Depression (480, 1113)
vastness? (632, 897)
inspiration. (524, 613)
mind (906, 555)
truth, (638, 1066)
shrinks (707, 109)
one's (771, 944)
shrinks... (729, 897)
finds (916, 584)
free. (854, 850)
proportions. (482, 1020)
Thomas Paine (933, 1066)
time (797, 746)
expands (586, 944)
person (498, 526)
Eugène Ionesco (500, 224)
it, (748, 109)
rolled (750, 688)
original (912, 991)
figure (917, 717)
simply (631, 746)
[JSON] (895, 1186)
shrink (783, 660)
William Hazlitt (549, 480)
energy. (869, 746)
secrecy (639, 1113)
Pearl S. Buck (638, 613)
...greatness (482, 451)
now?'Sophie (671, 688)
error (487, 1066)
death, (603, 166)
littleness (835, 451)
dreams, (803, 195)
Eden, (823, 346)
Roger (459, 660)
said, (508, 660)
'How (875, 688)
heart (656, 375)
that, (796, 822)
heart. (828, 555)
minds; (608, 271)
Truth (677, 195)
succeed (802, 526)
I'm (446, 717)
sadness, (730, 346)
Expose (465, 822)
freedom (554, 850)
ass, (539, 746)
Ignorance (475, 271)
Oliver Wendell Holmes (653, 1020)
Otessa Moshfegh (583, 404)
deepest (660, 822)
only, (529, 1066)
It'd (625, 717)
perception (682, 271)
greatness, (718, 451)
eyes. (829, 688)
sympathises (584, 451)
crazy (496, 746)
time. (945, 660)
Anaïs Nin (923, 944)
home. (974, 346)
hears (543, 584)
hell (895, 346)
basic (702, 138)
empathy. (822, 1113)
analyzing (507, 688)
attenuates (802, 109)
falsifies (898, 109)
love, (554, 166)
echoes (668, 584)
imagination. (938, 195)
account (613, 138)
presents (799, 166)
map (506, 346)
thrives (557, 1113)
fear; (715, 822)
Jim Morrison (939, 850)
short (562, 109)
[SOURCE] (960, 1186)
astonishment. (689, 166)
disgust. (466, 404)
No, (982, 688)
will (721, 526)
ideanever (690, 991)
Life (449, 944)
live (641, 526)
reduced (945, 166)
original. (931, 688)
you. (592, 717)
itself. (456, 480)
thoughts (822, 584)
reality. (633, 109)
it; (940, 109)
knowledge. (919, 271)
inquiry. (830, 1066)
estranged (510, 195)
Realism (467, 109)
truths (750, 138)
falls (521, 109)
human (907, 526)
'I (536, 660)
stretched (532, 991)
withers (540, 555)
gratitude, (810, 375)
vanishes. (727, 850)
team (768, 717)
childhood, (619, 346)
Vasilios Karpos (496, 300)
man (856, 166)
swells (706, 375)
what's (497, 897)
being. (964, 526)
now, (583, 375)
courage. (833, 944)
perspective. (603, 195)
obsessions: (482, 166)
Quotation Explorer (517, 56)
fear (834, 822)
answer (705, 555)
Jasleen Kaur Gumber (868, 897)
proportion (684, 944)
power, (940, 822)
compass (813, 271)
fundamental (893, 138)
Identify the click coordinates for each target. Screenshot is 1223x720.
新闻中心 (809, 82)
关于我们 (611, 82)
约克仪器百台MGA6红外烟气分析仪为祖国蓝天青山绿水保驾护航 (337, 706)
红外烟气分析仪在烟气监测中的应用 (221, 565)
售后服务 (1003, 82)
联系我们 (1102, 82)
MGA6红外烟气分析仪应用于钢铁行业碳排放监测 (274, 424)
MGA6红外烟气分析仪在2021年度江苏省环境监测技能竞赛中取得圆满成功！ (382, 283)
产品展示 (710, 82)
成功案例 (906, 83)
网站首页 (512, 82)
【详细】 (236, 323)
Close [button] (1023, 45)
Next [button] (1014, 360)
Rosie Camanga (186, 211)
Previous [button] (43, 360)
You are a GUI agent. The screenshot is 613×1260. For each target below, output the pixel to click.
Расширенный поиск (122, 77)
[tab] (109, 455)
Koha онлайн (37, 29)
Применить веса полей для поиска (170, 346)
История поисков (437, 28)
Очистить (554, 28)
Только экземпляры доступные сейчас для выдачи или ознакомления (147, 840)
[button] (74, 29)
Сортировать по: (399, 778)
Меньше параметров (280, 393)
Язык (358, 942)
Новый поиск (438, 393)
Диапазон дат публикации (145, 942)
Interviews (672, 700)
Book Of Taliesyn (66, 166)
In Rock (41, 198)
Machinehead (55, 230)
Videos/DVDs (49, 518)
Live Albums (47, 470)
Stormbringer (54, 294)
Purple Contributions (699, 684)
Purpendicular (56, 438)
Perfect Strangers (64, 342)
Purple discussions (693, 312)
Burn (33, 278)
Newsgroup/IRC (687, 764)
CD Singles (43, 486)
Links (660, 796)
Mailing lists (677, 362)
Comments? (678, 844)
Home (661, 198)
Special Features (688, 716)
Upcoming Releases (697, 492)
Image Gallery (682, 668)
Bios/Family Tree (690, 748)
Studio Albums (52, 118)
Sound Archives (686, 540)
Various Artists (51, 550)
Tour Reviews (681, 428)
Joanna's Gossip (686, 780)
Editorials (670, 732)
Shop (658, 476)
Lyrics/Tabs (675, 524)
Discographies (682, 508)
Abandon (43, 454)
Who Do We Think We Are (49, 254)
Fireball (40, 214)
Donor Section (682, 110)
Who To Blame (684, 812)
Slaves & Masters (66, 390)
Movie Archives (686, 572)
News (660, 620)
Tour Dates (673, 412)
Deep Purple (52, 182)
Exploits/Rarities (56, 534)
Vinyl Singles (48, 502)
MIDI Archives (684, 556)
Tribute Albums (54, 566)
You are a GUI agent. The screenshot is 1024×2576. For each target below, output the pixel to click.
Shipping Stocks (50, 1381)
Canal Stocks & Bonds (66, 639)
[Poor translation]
+--
* **Aim**
Please render the data above as a JSON list of strings, one string per line, beginning with the line that contains "Identify the click" and continuing through the line that contains "Exploits/Rarities (56, 534)". Leave out any blank lines.

* **Solution to this problem**
[
  "Identify the click coordinates for each target. Screenshot is 1223x720.",
  "新闻中心 (809, 82)",
  "关于我们 (611, 82)",
  "约克仪器百台MGA6红外烟气分析仪为祖国蓝天青山绿水保驾护航 (337, 706)",
  "红外烟气分析仪在烟气监测中的应用 (221, 565)",
  "售后服务 (1003, 82)",
  "联系我们 (1102, 82)",
  "MGA6红外烟气分析仪应用于钢铁行业碳排放监测 (274, 424)",
  "MGA6红外烟气分析仪在2021年度江苏省环境监测技能竞赛中取得圆满成功！ (382, 283)",
  "产品展示 (710, 82)",
  "成功案例 (906, 83)",
  "网站首页 (512, 82)",
  "【详细】 (236, 323)",
  "Close [button] (1023, 45)",
  "Next [button] (1014, 360)",
  "Rosie Camanga (186, 211)",
  "Previous [button] (43, 360)",
  "You are a GUI agent. The screenshot is 613×1260. For each target below, output the pixel to click.",
  "Расширенный поиск (122, 77)",
  "[tab] (109, 455)",
  "Koha онлайн (37, 29)",
  "Применить веса полей для поиска (170, 346)",
  "История поисков (437, 28)",
  "Очистить (554, 28)",
  "Только экземпляры доступные сейчас для выдачи или ознакомления (147, 840)",
  "[button] (74, 29)",
  "Сортировать по: (399, 778)",
  "Меньше параметров (280, 393)",
  "Язык (358, 942)",
  "Новый поиск (438, 393)",
  "Диапазон дат публикации (145, 942)",
  "Interviews (672, 700)",
  "Book Of Taliesyn (66, 166)",
  "In Rock (41, 198)",
  "Machinehead (55, 230)",
  "Videos/DVDs (49, 518)",
  "Live Albums (47, 470)",
  "Stormbringer (54, 294)",
  "Purple Contributions (699, 684)",
  "Purpendicular (56, 438)",
  "Perfect Strangers (64, 342)",
  "Purple discussions (693, 312)",
  "Burn (33, 278)",
  "Newsgroup/IRC (687, 764)",
  "CD Singles (43, 486)",
  "Links (660, 796)",
  "Mailing lists (677, 362)",
  "Comments? (678, 844)",
  "Home (661, 198)",
  "Special Features (688, 716)",
  "Upcoming Releases (697, 492)",
  "Image Gallery (682, 668)",
  "Bios/Family Tree (690, 748)",
  "Studio Albums (52, 118)",
  "Sound Archives (686, 540)",
  "Various Artists (51, 550)",
  "Tour Reviews (681, 428)",
  "Joanna's Gossip (686, 780)",
  "Editorials (670, 732)",
  "Shop (658, 476)",
  "Lyrics/Tabs (675, 524)",
  "Discographies (682, 508)",
  "Abandon (43, 454)",
  "Who Do We Think We Are (49, 254)",
  "Fireball (40, 214)",
  "Donor Section (682, 110)",
  "Who To Blame (684, 812)",
  "Slaves & Masters (66, 390)",
  "Movie Archives (686, 572)",
  "News (660, 620)",
  "Tour Dates (673, 412)",
  "Deep Purple (52, 182)",
  "Exploits/Rarities (56, 534)"
]